## [Exercise goal]
No record may be omitted; give all of them again exactly.

## [Exercise input]

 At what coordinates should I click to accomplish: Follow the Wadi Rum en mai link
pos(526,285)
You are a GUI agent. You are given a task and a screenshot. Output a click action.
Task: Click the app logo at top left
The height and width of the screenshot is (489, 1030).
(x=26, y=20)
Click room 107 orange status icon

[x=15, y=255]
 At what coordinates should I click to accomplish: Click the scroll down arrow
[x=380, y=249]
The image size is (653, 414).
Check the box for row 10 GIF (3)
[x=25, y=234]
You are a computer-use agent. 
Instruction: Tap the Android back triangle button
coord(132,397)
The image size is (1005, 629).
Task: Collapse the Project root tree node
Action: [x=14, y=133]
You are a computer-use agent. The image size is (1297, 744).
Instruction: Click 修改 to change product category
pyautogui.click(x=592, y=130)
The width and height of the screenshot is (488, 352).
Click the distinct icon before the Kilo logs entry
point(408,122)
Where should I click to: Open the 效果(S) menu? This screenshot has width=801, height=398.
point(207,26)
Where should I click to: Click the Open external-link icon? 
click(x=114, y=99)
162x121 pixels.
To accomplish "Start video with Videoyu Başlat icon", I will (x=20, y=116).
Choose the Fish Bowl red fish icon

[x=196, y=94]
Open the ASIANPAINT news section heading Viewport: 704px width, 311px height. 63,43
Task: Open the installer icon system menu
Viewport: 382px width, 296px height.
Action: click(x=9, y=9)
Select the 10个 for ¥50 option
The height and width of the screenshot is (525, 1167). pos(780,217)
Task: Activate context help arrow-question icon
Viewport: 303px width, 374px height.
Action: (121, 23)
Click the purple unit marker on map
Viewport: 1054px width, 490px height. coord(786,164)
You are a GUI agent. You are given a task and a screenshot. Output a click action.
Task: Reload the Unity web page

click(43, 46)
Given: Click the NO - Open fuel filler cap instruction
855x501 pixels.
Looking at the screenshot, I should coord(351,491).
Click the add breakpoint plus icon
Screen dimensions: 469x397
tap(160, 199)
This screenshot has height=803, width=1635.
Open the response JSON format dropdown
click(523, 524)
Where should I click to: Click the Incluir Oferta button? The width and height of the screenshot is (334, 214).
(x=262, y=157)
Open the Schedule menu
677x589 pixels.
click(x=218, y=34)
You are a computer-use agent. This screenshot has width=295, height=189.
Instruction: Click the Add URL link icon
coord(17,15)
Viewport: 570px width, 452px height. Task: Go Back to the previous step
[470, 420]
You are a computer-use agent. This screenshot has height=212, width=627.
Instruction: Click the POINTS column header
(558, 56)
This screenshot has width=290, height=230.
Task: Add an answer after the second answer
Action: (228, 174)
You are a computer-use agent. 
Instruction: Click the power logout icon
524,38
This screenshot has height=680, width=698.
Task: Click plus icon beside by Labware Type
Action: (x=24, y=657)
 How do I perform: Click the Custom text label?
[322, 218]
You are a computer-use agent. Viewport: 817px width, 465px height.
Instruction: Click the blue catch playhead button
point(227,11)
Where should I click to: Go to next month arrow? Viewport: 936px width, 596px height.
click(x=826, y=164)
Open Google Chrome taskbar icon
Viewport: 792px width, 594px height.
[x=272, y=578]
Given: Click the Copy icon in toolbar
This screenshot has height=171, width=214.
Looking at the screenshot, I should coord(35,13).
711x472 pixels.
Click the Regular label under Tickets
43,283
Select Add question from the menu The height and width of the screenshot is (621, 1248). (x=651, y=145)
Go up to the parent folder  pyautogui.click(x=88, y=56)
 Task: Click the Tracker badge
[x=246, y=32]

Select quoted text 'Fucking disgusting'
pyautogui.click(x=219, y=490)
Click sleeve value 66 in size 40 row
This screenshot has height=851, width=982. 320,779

## [Answer box]
 At what coordinates should I click to accomplish: Follow the Wadi Rum en mai link
pos(526,285)
You are a GUI agent. You are given a task and a screenshot. Output a click action.
Task: Click the app logo at top left
The height and width of the screenshot is (489, 1030).
(x=26, y=20)
Click room 107 orange status icon

[x=15, y=255]
 At what coordinates should I click to accomplish: Click the scroll down arrow
[x=380, y=249]
The image size is (653, 414).
Check the box for row 10 GIF (3)
[x=25, y=234]
You are a computer-use agent. 
Instruction: Tap the Android back triangle button
coord(132,397)
The image size is (1005, 629).
Task: Collapse the Project root tree node
Action: [x=14, y=133]
You are a computer-use agent. The image size is (1297, 744).
Instruction: Click 修改 to change product category
pyautogui.click(x=592, y=130)
The width and height of the screenshot is (488, 352).
Click the distinct icon before the Kilo logs entry
point(408,122)
Where should I click to: Open the 效果(S) menu? This screenshot has width=801, height=398.
point(207,26)
Where should I click to: Click the Open external-link icon? 
click(x=114, y=99)
162x121 pixels.
To accomplish "Start video with Videoyu Başlat icon", I will (x=20, y=116).
Choose the Fish Bowl red fish icon

[x=196, y=94]
Open the ASIANPAINT news section heading Viewport: 704px width, 311px height. 63,43
Task: Open the installer icon system menu
Viewport: 382px width, 296px height.
Action: click(x=9, y=9)
Select the 10个 for ¥50 option
The height and width of the screenshot is (525, 1167). pos(780,217)
Task: Activate context help arrow-question icon
Viewport: 303px width, 374px height.
Action: (121, 23)
Click the purple unit marker on map
Viewport: 1054px width, 490px height. coord(786,164)
You are a GUI agent. You are given a task and a screenshot. Output a click action.
Task: Reload the Unity web page

click(43, 46)
Given: Click the NO - Open fuel filler cap instruction
855x501 pixels.
Looking at the screenshot, I should coord(351,491).
Click the add breakpoint plus icon
Screen dimensions: 469x397
tap(160, 199)
This screenshot has height=803, width=1635.
Open the response JSON format dropdown
click(523, 524)
Where should I click to: Click the Incluir Oferta button? The width and height of the screenshot is (334, 214).
(x=262, y=157)
Open the Schedule menu
677x589 pixels.
click(x=218, y=34)
You are a computer-use agent. This screenshot has width=295, height=189.
Instruction: Click the Add URL link icon
coord(17,15)
Viewport: 570px width, 452px height. Task: Go Back to the previous step
[470, 420]
You are a computer-use agent. This screenshot has height=212, width=627.
Instruction: Click the POINTS column header
(558, 56)
This screenshot has width=290, height=230.
Task: Add an answer after the second answer
Action: (228, 174)
You are a computer-use agent. 
Instruction: Click the power logout icon
524,38
This screenshot has height=680, width=698.
Task: Click plus icon beside by Labware Type
Action: (x=24, y=657)
 How do I perform: Click the Custom text label?
[322, 218]
You are a computer-use agent. Viewport: 817px width, 465px height.
Instruction: Click the blue catch playhead button
point(227,11)
Where should I click to: Go to next month arrow? Viewport: 936px width, 596px height.
click(x=826, y=164)
Open Google Chrome taskbar icon
Viewport: 792px width, 594px height.
[x=272, y=578]
Given: Click the Copy icon in toolbar
This screenshot has height=171, width=214.
Looking at the screenshot, I should coord(35,13).
711x472 pixels.
Click the Regular label under Tickets
43,283
Select Add question from the menu The height and width of the screenshot is (621, 1248). (x=651, y=145)
Go up to the parent folder  pyautogui.click(x=88, y=56)
 Task: Click the Tracker badge
[x=246, y=32]

Select quoted text 'Fucking disgusting'
pyautogui.click(x=219, y=490)
Click sleeve value 66 in size 40 row
This screenshot has height=851, width=982. 320,779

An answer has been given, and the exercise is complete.